Anche in Italia i dati epidemiologici sono abbastanza drammatici e tutto ciò è poco rassicurante, nonostante però gli epidemiologi riconoscano che la patologia cerebro e cardiovascolare, come causa di morte, ha subito un rallentamento: ciò sarebbe dovuto sia agli interventi di prevenzione primaria e secondaria ma soprattutto ad una riduzione della mortalità nelle prime fasi dell’infarto del miocardio.
L’aspetto preoccupante che deve a nostro parere, indurre a meditazione la classe dei cardiologi, è il numero sempre più crescente di segnalazioni in letteratura, riguardanti: la generale sottostima per quel che riguarda la diagnosi di CI nella donna, la diagnosi in stato troppo avanzato di malattia o ancora di trattamento meno aggressivo rispetto a quello riservato al paziente maschio.
Preoccupante appare ancora un’apparente prognosi più severa nelle pazienti di sesso femminile rispetto ai maschi di pari età, ciò indicando chiaramente come differenze sesso-specifiche inciderebbero sostanzialmente sia sulla diagnosi sia sul trattamento della Patologia Cardiovascolare influenzando, in ultima analisi, la prognosi.
Possiamo ritenere dunque saggia la frase con la quale la dott.ssa P.Douglas chiuse un intervento sull’argomento “accurate and timely diagnosis of ischemic heart disease is a critical step in the care of women and represent the major challenge of physicians”.
Esistono, a nostro avviso, alcuni problemi principali che bisogna passare in rassegna per comprendere meglio il problema: l’eziopatogenesi della Patologia Cardiaca nella donna, la valutazione del dolore toracico, che pone il sospetto di coronaropatia, la penetranza diagnostica del test non invasivo che si intende usare per avallare ovvero respingere il sospetto diagnostico stesso e i bias che hanno creato idee confuse, con impatti diagnostici –terapeutici spesso inadeguati.
Studi anatomo-patologici dimostrano come nell’uomo, le placche ateromatose cominciano a comparire intorno all’età di 35 anni, sulle pareti arteriose, esse crescono in maniera proporzionale al livello sierico del colesterolo al numero delle sigarette fumate e raggiungono la “criticità” all’età dei 60-65.
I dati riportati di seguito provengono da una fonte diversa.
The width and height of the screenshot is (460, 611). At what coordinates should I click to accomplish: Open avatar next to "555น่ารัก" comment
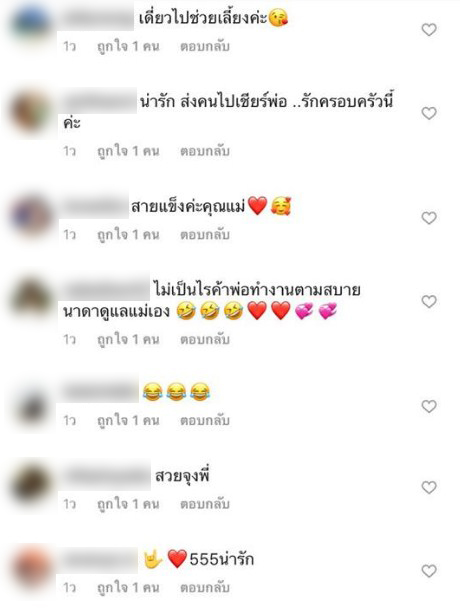(31, 567)
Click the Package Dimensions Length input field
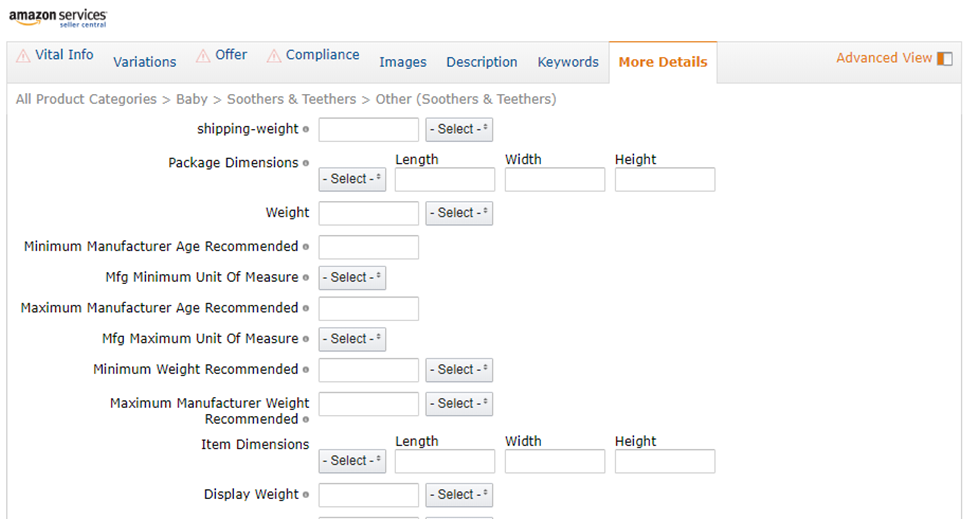979x520 pixels. pos(445,180)
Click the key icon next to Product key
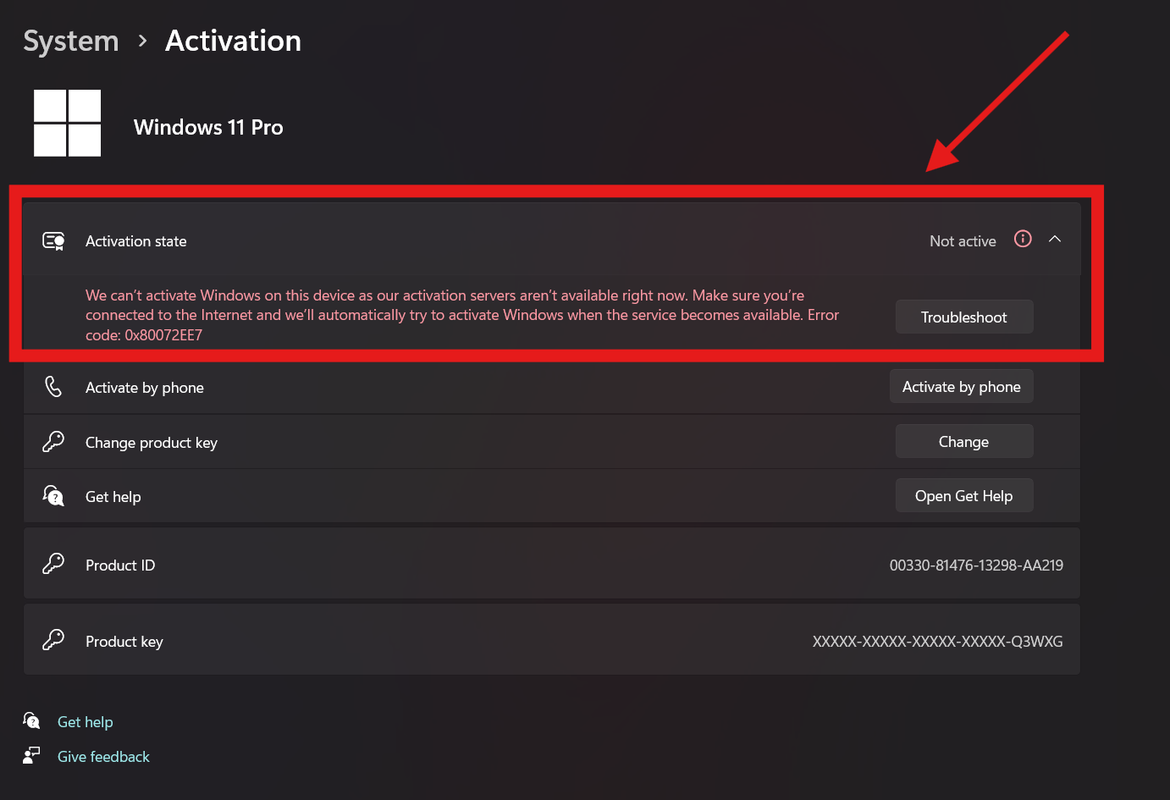 click(x=54, y=641)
Nelle donne invece, la presenza del periodo fertile (ricco in estrogeni) posticipa la data di comparsa della placca, che cresce in relazione alla storia di diabete e di ipertensione di cui è più spesso affetta la paziente di sesso femminile.
La criticità viene raggiunta all’età di 75-80 anni (15-20 anni dopo rispetto l’uomo).
Volendo esaminare se esistono differenze di genere nel peso e nella distribuzione dei fattori di rischio per arrivare a programmi di prevenzione mirata, si può asserire che quasi tutti i “classici” fattori di rischio sono simili nei due sessi, che forse esistono alcune differenze e si parla di alcuni nuovi fattori di rischio che avrebbero particolarmente impatto nella popolazione femminile anche perchè il controllo dei classici darebbe lo stesso esito nei due sessi.
Esistono alcune differenze sul diabete, ipertensione, attività fisica, HDL colesterolo e trigliceridi ma molto di più riguardo la percezione della malattia e sulle condizioni psico-sociali.
Esistono invece sicure differenze per quel che riguarda l’evento menopausa e sul suo antidoto unico e peculiare, la terapia estrogenica sostitutiva.
Riguardo ai dati sui fattori di rischio classici tranne che per l’ipertensione, si parla di dati osservazionali.
Il rischio relativo per il diabete nelle donne è da 3 a 7 volte maggiore, da Framingham risulterebbe che forse un basso valore di HDL ed elevato di trigliceridi è più importante nel sesso femminile e dallo studio Nurses’ Health emerge che il peso corporeo aggiustato per età e fumo aumenta di molto il rischio nelle donne.